Suga watches US election with eye toward first official trip

Prime minister seeks early visit to showcase strong alliance

Prime Minister Yoshihide Suga looks to get a quick start on building a relationship with the winner of the U.S. presidential election.   © Reuters

TOKYO -- The results of the U.S. presidential election Tuesday will shape the diplomatic calendar for Prime Minister Yoshihide Suga, whose first official visit there could come by year-end or next year depending on who wins.

If President Donald Trump is reelected, the U.S. could host a Group of Seven summit before the end of the year, giving Suga an opportunity for a one-on-one meeting with the president around that time.

But if former Vice President Joe Biden wins, he will likely honor the diplomatic protocol of not holding unofficial meetings before taking office, meaning Suga will have to wait until after Biden formally takes office on Jan. 20. 

Building a relationship with the next leader of Japan's sole ally is at the top of the foreign policy agenda for Suga, who just took office in September. An early visit would not only signal that Japan is a priority for the next administration, but also help set the tone for the relationship for the next four years.

After Trump's victory in the November 2016 election, Suga's predecessor Shinzo Abe paid him an unusual pre-inauguration visit that month at Trump Tower in New York, marking the start of a noted bromance.

At a summit in the U.S. the following February, Abe and Trump issued a joint statement stipulating that the U.S.-Japan security treaty covers the Senkaku Islands, which are administered by Japan and claimed by China as the Diaoyu. Abe's warm relationship with Trump also gave the Japanese leader a boost in talks with countries such as North Korea and Russia.

Though Suga also hopes to get an early start on building a relationship with the next administration, the situation in the U.S. could make the planning difficult. The results of the presidential election may not be clear for some time after Election Day, and the coronavirus outbreak flaring up there presents an obstacle to face-to-face diplomacy.

Japanese prime ministers typically move quickly to send congratulatory calls to election winners, but in this case, Suga will need to be cautious about the timing.

Should Biden win, the State Department is expected to take back its traditional leading role in U.S. diplomacy, which likely means the administration will return avoid unofficial meetings with other leaders before the president takes office.

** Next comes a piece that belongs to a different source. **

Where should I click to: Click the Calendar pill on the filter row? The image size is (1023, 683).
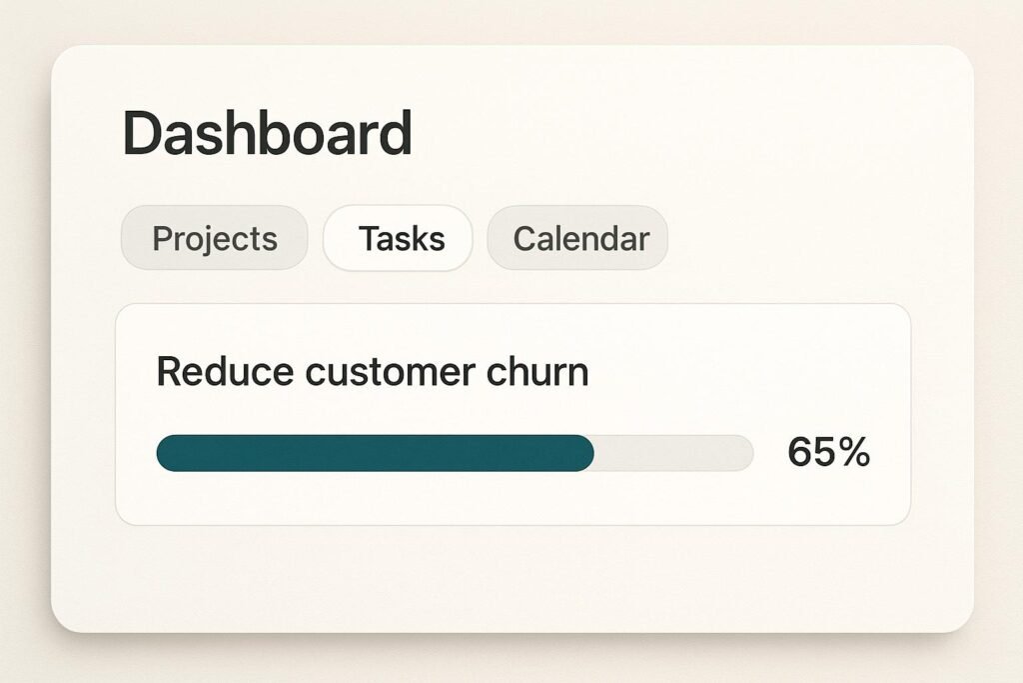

And given Biden's deep concern about the coronavirus pandemic, Tokyo worries that prospects for an in-person meeting may be dim if the outbreak has not been brought under control there.

In the past, Japanese prime ministers have generally visited new U.S. presidents within a few months of inauguration, usually by Japan's Golden Week break in early May. The order of meetings with world leaders reflects the new administration's priorities, and an early visit underscores the strength of the alliance between Washington and Tokyo.

The February 2017 summit with Abe was Trump's second official meeting with another world leader, after only then-U.K. Prime Minister Theresa May. Taro Aso was the first leader to meet with Barack Obama after the latter took office in 2009. The pattern held with earlier leaders as well, with Yoshiro Mori meeting George W. Bush in mid-March 2001 and Kiichi Miyazawa with Bill Clinton in April 1993.

Japan is generally first in line among Asian nations, with the exception of 2001, when Bush met with then-South Korean leader Kim Dae-jung nearly two weeks before Mori.

But timing is not the only factor to consider. Suga undoubtedly recalls Obama's post-reelection summit with Abe in February 2013. The two sides pinned down a date for the talks, but clashed over the small amount of time allotted.